» **本文抜粋**
##############################
妊娠初期のママにとって、「流産のリスクが怖い」と感じる方は多いのではないでしょうか。流産とは、妊娠後に母体の中で胎児が死亡することです。
死亡時期が22週までの場合を流産といい、23週以降の場合を死産といいます。ここでは、妊娠9週目で流産が起きやすい理由を解説します。
流産の多くは染色体異常が原因
流産の70%以上は、ダウン症を始めとした染色体異常が原因です。染色体異常による流産の場合、9週より前の重要な器官・神経系を作る時期に成長が止まり、9週ごろに流産が確定するケースが多いです。
もしも胎児の成長が著しく遅い、あるいは止まっている場合、2週間程度あけて再度診察をしてから、稽留流産と確定診断されます。
流産の兆候で起こる症状
胎児が母体の中で亡くなると、母体が死亡した胎児を排出しようとする体の働きにより、出血・腹痛などの流産の兆候となる症状が起きます。
また、つわりの変化で流産の兆候に気づけると考えている方もいるかもしれませんが、つわりで判断するのは困難です。妊娠が順調でも、つわりがない方もいる一方、流産していても完全に胎児が母体から排出されるまでつわりが続く方もいます。
つわりがあるからといって安心せず、流産の兆候が見られた場合は安静に過ごし、翌日以降に産婦人科の受診を検討しましょう。
9週で流産となる確率は?
病院で確認される流産は約15%といわれています。妊娠9週目は、「魔の9週」「9週の壁」ともいわれ、流産が分かる頻度が高い時期です。
ここからは、9週の時期に流産となるリスクはどのくらいあるのかや、全流産死産のうちの初期流産の割合、心拍確認後の流産率を解説します。
流産・死産の80%以上が妊娠初期
令和2年度子ども・子育て支援推進調査研究事業の調査研究によると、流産死産のうち85.7%が13週までの妊娠初期に起きています。また、10.6%が妊娠中期(14週~27週)、3.7%が妊娠後期(28週~)です。
染色体異常があると、器官形成期に心臓、神経などの重要臓器がうまく作られず、生命活動が存続できないために、早い時期に流産となりやすいでしょう。
心拍確認後の流産率
妊娠初期の流産のなかでは、心拍確認前に起こる流産が高い割合を占めています。
##############################
» **提供資料**
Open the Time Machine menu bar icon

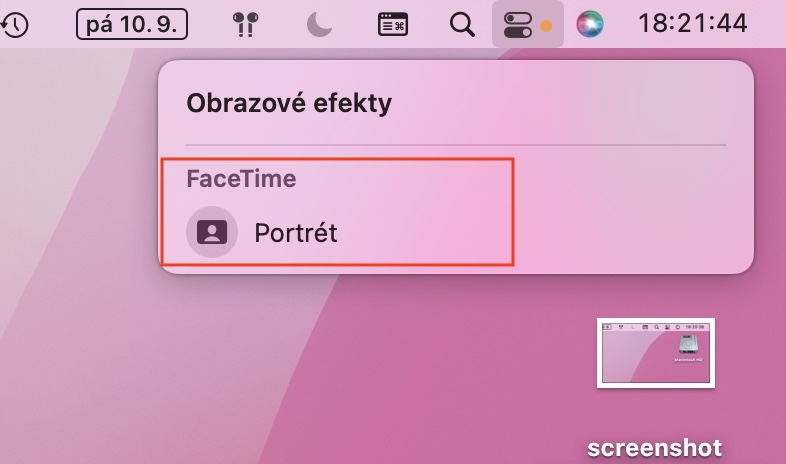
##############################
» **問題 A**
本文抜粋で流産死産の割合が示されている妊娠の時期をすべて挙げ、それぞれの割合も添えてください。
» **問題 B**
本文抜粋の「流産の多くは染色体異常が原因」から「稽留流産と確定診断されます。」までの部分について、「染色体異常」を「遺伝子異常」に置き換えて書き直してください。
» **問題 C**
本文抜粋によると、胎児の死亡時期が何週以降の場合を死産といいますか。

» **解答 A**
妊娠初期(13週まで):85.7%
妊娠中期(14週~27週):10.6%
妊娠後期(28週~):3.7%

» **解答 B**
流産の多くは遺伝子異常が原因
流産の70%以上は、ダウン症を始めとした遺伝子異常が原因です。遺伝子異常による流産の場合、9週より前の重要な器官・神経系を作る時期に成長が止まり、9週ごろに流産が確定するケースが多いです。
もしも胎児の成長が著しく遅い、あるいは止まっている場合、2週間程度あけて再度診察をしてから、稽留流産と確定診断されます。

» **解答 C**
23週以降です。